Mas o mais certo é eu estar errado, equivocado, ignorante de tantas outras variáveis, ppis não passo e um zeco com um arcaico curso de História e uma mera cadeira de Metodologia de História Económica num mestrado pré-bolonhês, sem qualificações ou competência para ser pago para produzir propaganda a partir de um cargo que só ocasionalmente é tratado com o respeito e dignidade que deveria merecer.
Uma Proposta A Bem Da Nação
Após anos e décadas de exposição de brilhantes teoremas e teorias sobre a acção política e seus derivados, acho que um grupo de destacadíssimos opinadores televisivos (e outros que ainda lá chegarão a tempo mais inteiro) deveriam ter direito a presidenciar Portugal em regime de semestres. Há urgência numa qualquer emenda revisionista da Constituição que nos permita uma rotação na Presidência da República semelhante à que acontece na União Europeia. Deixava-se o Marcelo completar este semestre e depois podíamos ter uma sequência virtuosa, porque claramente pluralista nos olhares, tendências, taras e manias, deste tipo:
- 2º semestre de 2022: José Miguel Júdice, para nos demonstrar como a mão invisível do mercado saberia colocar o Estado ao serviço dos particulares certos.
- 1º semestre de 2023: Daniel Oliveira, para que pudéssemos recuperar uma presidência em modelo histriónico, verborreico e esbracejante.
- 2º semestre de 2023: Marques Mendes, para que fosse possível prever o passado de forma rigorosa e encarar o futuro a partir de uma perspectiva alavancada no conhecimento de mais tricas que a tia isaltina do 5º esquerdo.
- 1º semestre de 2024: Pacheco Pereira, para que, finalmente, conseguíssemos perceber qual é “o verdadeiro problema do país” e a forma mais lenta de o explicar.
- 2º semestre de 2024: Paulo Baldaia, para ser mais rápida a comunicação entre o mundo político e a sua extensão mediática.
- 1º semestre de 2025: Susana Peralta, para descobrirmos como seria o combate às desigualdades que nunca tínhamos reparado existirem em Portugal. E para darmos diversidade à coisa.
- 2º semestre de 2025: Miguel Sousa Tavares, para que fosse possível vivermos num mundo em que a ficção se tornasse a realidade oficial.
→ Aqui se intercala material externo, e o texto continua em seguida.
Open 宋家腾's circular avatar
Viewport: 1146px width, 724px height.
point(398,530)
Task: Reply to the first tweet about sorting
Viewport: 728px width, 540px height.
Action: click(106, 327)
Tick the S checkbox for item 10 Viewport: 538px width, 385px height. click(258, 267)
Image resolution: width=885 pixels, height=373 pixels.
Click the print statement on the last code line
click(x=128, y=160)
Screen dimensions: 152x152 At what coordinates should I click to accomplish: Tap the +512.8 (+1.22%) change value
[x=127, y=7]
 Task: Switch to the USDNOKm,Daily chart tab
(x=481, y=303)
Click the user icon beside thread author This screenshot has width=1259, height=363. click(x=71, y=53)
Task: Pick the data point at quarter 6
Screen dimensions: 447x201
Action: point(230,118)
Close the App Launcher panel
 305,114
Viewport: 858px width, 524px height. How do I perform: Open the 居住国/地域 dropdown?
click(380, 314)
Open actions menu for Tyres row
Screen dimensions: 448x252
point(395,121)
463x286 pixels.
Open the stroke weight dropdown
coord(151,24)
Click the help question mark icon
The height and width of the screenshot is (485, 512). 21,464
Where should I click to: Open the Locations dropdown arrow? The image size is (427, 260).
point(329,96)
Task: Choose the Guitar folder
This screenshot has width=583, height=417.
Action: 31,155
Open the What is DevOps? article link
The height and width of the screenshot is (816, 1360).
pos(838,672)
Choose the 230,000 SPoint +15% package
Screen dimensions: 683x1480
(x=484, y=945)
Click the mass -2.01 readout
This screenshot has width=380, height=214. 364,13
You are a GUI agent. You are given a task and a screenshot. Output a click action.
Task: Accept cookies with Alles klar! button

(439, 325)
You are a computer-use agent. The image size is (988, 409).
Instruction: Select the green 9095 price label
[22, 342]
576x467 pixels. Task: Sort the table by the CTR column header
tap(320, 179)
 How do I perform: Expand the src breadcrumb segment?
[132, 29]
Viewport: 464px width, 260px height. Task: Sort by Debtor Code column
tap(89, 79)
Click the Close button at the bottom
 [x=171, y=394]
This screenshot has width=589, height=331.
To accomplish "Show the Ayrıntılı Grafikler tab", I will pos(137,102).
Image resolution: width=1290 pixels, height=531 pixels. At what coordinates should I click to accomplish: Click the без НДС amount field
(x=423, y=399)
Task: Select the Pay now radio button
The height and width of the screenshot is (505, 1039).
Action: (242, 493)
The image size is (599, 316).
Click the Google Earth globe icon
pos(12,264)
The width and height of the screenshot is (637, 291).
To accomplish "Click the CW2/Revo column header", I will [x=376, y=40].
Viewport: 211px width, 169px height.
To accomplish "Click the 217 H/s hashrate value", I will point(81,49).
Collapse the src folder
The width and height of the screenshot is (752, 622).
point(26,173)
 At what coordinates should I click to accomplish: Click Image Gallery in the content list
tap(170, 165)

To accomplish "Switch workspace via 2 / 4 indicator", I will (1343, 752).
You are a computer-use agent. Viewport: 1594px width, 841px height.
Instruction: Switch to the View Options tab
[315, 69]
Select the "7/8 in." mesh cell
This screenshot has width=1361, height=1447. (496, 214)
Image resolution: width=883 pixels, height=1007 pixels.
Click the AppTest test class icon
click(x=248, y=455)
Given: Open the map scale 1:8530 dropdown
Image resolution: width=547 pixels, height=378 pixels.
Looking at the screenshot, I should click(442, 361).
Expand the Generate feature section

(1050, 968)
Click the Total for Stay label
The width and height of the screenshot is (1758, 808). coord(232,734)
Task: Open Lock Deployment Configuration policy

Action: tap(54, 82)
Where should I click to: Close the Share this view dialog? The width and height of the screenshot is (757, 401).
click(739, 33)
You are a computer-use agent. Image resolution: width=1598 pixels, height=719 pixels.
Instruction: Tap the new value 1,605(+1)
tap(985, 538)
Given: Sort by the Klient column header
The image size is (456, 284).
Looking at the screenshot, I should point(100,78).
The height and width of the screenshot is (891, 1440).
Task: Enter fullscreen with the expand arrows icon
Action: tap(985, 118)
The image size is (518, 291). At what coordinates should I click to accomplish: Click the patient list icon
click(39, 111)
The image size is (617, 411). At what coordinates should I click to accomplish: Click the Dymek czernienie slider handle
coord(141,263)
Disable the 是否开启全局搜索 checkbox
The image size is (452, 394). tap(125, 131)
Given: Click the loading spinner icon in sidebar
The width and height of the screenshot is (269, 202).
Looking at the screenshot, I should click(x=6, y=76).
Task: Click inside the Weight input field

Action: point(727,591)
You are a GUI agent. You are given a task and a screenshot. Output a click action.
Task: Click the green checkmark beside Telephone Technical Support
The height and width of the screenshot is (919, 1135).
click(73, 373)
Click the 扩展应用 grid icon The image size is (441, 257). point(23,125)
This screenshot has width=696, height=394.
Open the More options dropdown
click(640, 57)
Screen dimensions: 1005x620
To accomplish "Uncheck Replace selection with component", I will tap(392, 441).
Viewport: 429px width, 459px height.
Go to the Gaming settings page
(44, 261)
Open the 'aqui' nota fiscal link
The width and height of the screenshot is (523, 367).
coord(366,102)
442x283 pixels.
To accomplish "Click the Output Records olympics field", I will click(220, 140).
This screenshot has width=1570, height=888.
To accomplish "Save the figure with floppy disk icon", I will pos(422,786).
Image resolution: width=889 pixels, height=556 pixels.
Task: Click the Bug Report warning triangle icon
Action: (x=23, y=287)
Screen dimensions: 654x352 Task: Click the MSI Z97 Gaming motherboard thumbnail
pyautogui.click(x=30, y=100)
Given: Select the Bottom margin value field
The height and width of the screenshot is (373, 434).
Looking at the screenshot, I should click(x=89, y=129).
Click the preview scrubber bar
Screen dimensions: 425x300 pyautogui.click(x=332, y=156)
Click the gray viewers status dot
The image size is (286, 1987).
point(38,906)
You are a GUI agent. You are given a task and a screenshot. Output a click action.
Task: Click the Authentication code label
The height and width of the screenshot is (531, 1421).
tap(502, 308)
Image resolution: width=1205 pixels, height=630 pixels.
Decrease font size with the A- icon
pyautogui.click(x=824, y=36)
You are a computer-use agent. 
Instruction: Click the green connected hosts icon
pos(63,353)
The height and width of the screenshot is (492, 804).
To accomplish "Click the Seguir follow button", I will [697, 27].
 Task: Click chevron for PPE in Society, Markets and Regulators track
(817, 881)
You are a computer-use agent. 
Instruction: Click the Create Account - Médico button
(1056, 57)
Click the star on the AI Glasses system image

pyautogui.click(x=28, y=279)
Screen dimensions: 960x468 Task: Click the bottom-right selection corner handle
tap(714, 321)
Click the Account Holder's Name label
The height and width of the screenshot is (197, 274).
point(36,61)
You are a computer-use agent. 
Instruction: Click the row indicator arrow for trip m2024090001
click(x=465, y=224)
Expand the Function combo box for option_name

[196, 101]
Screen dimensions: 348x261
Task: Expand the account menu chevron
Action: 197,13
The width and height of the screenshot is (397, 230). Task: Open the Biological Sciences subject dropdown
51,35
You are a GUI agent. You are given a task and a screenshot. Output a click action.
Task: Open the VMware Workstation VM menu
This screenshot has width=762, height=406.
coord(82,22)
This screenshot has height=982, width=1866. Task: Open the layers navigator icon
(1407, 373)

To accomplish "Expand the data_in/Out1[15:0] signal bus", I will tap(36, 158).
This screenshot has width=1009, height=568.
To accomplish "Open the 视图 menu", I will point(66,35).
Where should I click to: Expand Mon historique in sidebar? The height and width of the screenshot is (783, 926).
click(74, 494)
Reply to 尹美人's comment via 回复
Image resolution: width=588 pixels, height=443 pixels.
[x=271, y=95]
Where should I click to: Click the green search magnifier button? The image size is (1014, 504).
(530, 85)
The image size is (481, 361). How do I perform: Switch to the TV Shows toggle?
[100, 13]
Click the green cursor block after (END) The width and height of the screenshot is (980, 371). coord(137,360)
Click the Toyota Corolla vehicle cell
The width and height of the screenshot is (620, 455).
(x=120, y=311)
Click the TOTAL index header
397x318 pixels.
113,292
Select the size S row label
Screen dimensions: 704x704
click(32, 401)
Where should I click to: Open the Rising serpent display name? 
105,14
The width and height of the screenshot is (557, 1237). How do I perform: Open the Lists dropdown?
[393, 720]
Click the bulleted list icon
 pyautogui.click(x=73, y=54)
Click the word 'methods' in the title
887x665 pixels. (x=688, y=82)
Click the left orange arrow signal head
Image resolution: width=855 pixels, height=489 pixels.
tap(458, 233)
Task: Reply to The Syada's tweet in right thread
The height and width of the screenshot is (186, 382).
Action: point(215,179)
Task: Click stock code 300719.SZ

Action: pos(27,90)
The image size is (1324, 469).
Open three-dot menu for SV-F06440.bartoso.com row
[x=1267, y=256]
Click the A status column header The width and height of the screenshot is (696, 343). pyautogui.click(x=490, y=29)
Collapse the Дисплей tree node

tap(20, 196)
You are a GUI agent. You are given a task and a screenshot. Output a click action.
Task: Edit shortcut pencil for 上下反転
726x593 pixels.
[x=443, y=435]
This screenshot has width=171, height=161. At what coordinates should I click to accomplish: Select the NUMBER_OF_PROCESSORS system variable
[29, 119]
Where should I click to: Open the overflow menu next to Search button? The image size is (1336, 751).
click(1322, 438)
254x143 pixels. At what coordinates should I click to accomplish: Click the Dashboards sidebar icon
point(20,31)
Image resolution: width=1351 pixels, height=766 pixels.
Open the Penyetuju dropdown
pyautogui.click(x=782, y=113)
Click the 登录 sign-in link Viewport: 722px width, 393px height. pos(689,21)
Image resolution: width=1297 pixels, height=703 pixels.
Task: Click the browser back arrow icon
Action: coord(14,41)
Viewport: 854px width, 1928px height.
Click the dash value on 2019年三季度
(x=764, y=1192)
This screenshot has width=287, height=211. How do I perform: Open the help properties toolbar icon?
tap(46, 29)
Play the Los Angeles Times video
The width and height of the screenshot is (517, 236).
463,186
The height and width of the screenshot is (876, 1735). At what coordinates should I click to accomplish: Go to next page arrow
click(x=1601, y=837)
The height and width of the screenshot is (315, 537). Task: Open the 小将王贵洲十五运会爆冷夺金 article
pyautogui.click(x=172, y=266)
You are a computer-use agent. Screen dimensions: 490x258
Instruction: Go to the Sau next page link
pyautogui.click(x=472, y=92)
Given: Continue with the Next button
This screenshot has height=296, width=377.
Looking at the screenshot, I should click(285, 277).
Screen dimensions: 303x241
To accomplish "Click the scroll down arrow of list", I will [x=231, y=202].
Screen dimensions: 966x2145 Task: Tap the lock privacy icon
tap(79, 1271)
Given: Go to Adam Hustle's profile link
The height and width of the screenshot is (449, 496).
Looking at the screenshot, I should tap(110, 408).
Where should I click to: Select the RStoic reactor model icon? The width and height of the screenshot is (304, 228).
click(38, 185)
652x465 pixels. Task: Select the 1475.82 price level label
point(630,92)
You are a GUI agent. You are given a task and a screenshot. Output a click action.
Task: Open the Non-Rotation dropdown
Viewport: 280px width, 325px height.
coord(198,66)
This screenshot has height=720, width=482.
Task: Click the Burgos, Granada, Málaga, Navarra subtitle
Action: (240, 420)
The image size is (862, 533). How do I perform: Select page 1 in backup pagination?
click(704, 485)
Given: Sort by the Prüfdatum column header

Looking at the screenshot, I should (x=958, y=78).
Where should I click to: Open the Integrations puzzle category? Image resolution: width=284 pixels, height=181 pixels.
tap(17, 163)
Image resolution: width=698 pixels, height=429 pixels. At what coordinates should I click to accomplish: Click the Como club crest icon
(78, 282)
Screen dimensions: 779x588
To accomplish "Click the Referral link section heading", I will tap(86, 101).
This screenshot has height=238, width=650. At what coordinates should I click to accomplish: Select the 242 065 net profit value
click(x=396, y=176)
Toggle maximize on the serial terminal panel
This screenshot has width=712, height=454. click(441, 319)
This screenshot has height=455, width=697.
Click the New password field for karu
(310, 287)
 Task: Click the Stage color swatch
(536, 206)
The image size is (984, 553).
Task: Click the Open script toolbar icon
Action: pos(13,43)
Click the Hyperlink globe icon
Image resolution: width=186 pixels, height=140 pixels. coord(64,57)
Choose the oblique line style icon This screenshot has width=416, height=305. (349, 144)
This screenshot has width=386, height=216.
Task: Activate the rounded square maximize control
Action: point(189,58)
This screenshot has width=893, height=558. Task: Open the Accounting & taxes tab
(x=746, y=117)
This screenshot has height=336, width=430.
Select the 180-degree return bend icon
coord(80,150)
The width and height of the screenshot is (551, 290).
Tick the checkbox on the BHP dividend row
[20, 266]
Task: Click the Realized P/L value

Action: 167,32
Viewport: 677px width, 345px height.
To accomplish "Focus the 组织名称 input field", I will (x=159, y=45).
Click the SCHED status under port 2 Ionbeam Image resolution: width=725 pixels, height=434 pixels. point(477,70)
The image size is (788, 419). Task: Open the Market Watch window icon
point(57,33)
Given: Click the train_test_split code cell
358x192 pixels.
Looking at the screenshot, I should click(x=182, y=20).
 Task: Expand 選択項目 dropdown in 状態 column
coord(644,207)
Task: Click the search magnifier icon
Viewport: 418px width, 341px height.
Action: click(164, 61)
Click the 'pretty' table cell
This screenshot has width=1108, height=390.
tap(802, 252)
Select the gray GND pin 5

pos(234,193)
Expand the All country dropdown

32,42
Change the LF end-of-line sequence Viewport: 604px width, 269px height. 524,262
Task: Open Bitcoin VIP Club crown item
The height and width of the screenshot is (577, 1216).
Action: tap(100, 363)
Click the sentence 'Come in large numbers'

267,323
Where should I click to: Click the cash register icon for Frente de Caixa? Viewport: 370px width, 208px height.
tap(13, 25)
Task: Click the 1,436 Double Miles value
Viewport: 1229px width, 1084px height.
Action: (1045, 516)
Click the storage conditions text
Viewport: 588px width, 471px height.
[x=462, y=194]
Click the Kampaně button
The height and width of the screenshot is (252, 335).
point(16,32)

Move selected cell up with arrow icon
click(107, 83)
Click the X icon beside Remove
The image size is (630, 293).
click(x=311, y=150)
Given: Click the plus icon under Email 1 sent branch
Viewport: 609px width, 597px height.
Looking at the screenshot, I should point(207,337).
- 1º semestre de 2026: Maria João Avillez, porque sim, porque fica bem, porque afinal já andou com os outros todos ao colo.
- 2º semestre de 2026: Rui Ramos, para recuperarmos as velhas virtudes nacionais, desbaratadas desde o 5 de Outubro e da chegada ao poder do Afonso Costa.
A Ler
As notas subiram, mas as desigualdades aumentaram e a falta de professores agudizou-se.
(é uma estratégia pouco inovadora de aumentar o valor absoluto, para ocultar as perdas relativas)
6ª Feira
Passaram o quê? Sete semanas, já? Pareceram lentas, mas ao mesmo tempo acabou por ser o tédio a assegurar-me uma sobrevivência que, confesso, no início de Setembro, não achava ter garantida. Não o tédio nascido do nada acontecer e da rotina instalada, ponto final, mas o tédio do “olhem tanta coisa nova, mas que parecem coisas velhas e apresentadas por quem até parece que nem as percebe bem como eu as aprendi há 25 anos”. O tédio nascido da novidade velha, que faz quase desligar o cérebro e assim conseguir alguma imunidade contra a imbecilidade, a idiotice e a redundância. Sim, há algo que fenece cá por dentro, mas ao menos isso permite que o resto consiga resistir e manter o interesse por tudo que, fora do parolismo intelectual em que se transformou a Educação entre nós, vale ainda a pena desfrutar. Afinal, há muita vida para além dos portões, como sempre existiu. O erro foi, em dado momento, pensar-se que se podia mudar algo de relevante contra a maré de embrutecimento.
A liberdade também se atinge pela negativa. Ou seja, o não fazermos algo a que nos querem obrigar e assim ficarmos com disponibilidade para outro tipo de voos. Até porque os tempos são de aves de rapina, mas daquelas que voam baixinho. E assim, sempre as podemos observar com inegável desinteresse.